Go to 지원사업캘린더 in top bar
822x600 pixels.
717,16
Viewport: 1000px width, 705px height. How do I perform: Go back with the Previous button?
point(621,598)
• • • •
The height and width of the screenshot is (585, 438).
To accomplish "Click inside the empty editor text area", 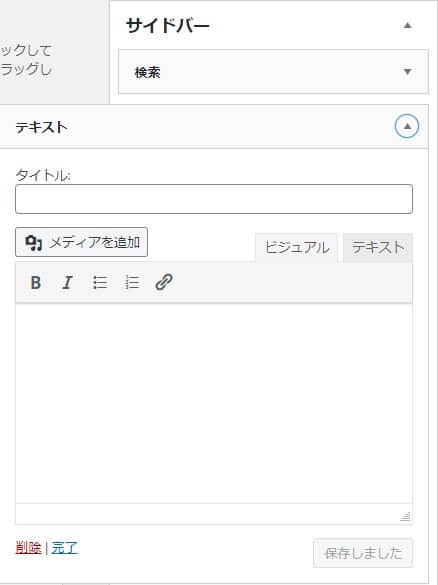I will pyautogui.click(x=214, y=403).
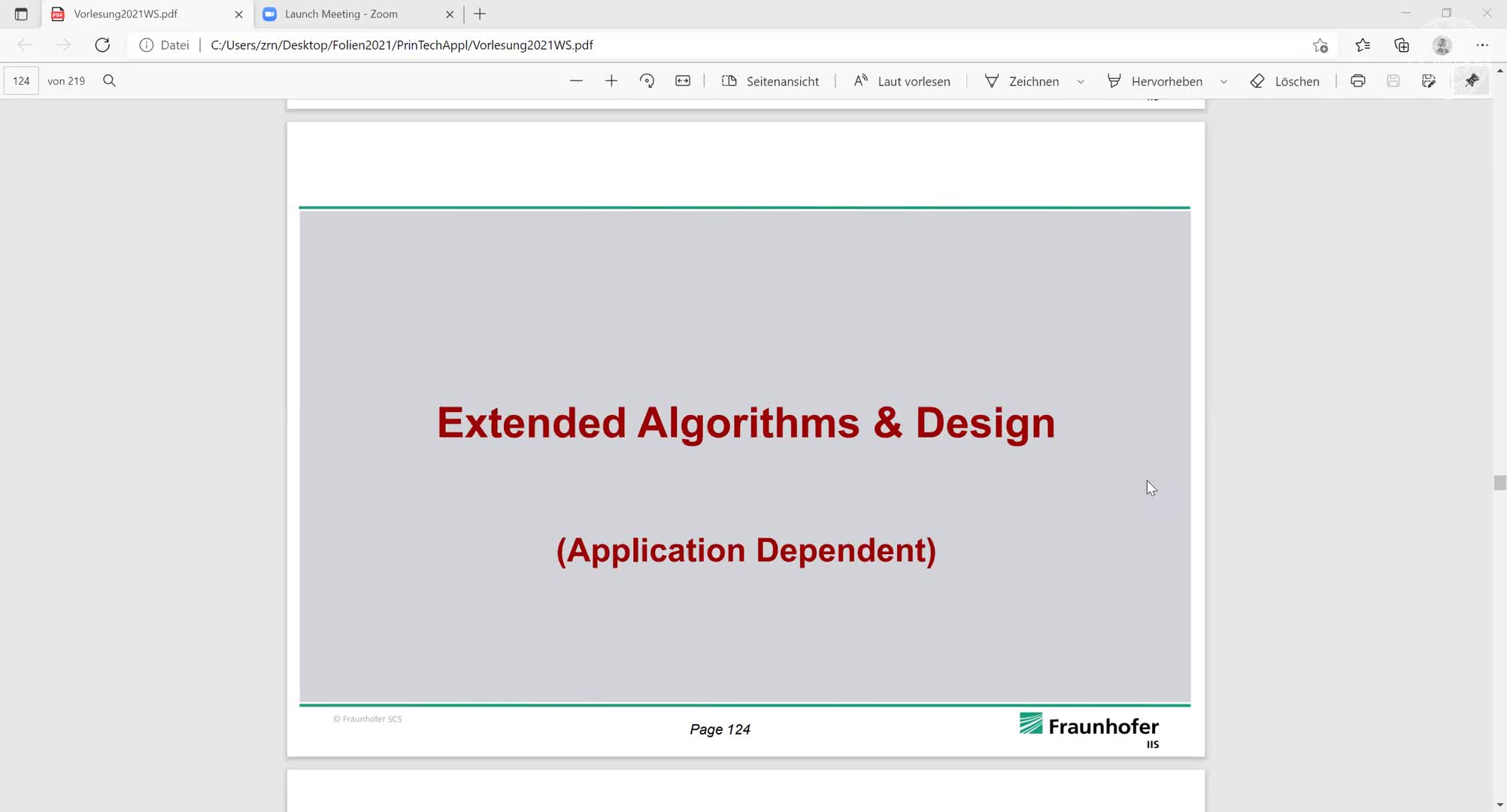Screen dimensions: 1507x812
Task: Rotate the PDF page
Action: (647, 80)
• • • •
Could you return the items word for word, from the line containing "Viewport: 1000px width, 705px" through the line containing "point(621,598)"?

Viewport: 1000px width, 705px height. How do I perform: Go back with the Previous button?
point(621,598)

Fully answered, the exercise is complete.